- [Problem to work on] Rewrite the entries from the line containing "Task: Switch to the Ekspresowy tab" through the end, changing "screenshot" to "screen capture" and keeping everything else the same. Leave the pictures out of your answer.

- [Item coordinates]
┏━━

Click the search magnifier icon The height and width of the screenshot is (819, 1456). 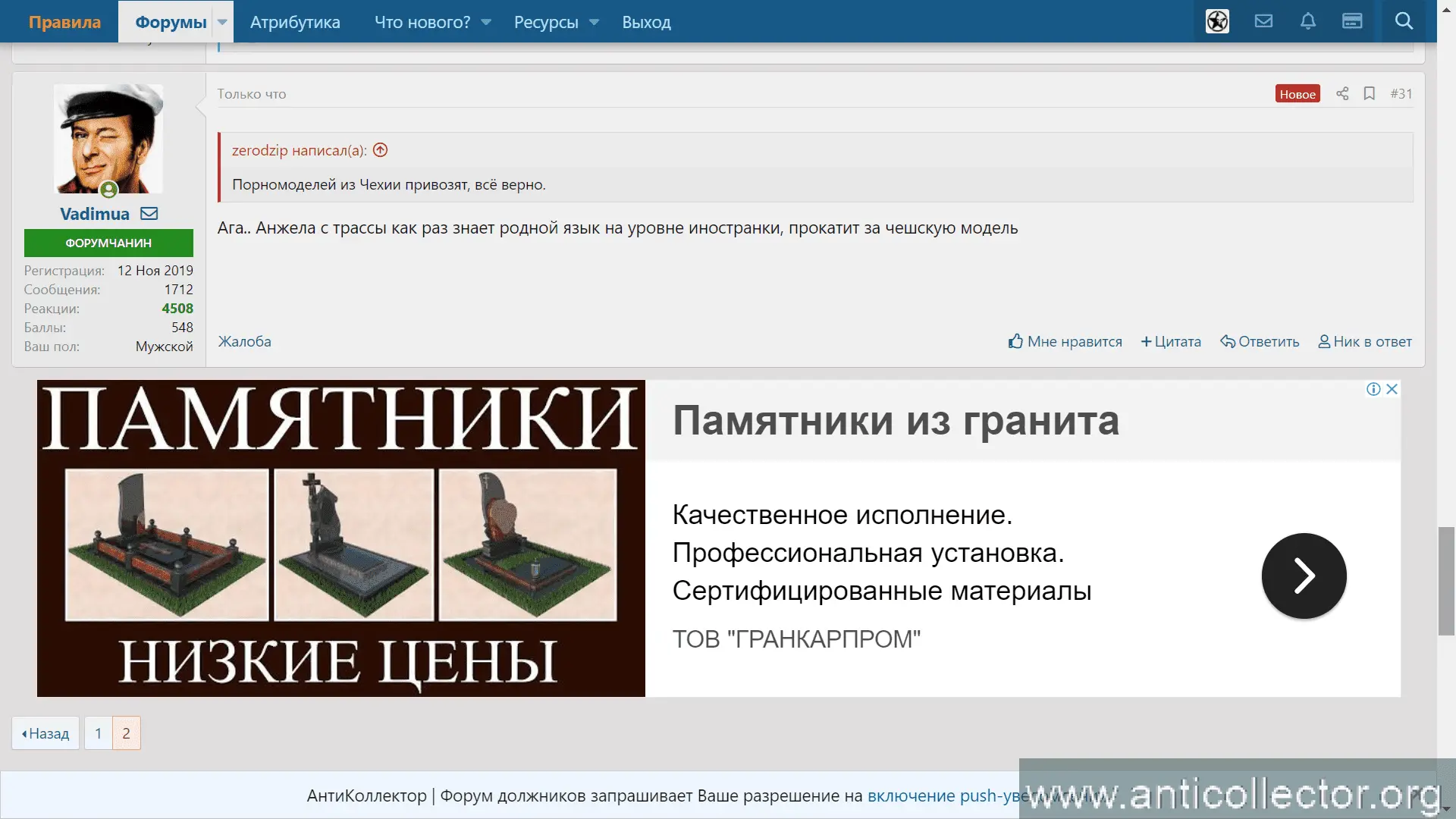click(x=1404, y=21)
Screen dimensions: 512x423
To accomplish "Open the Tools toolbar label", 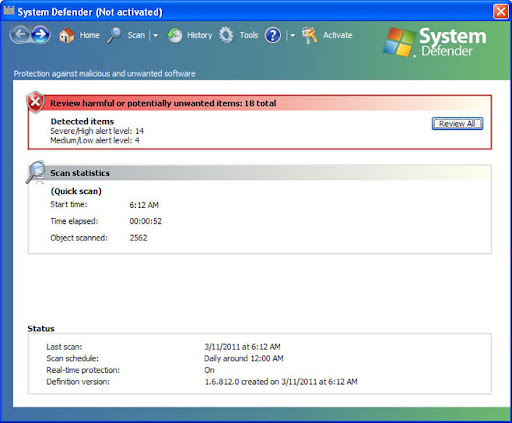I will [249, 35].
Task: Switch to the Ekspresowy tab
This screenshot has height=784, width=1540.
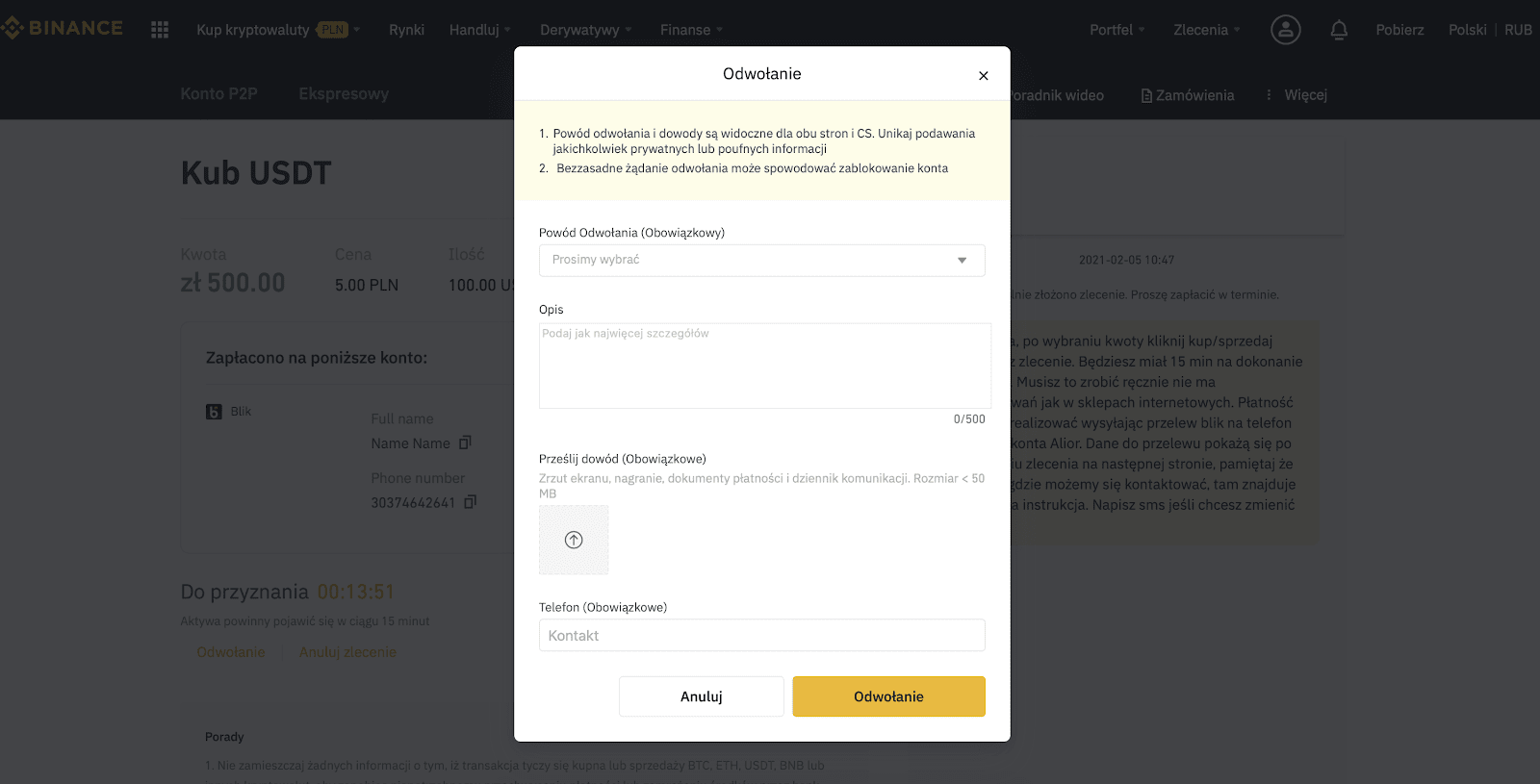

┗━━

- [Written answer]
Task: Switch to the Ekspresowy tab
This screen capture has height=784, width=1540.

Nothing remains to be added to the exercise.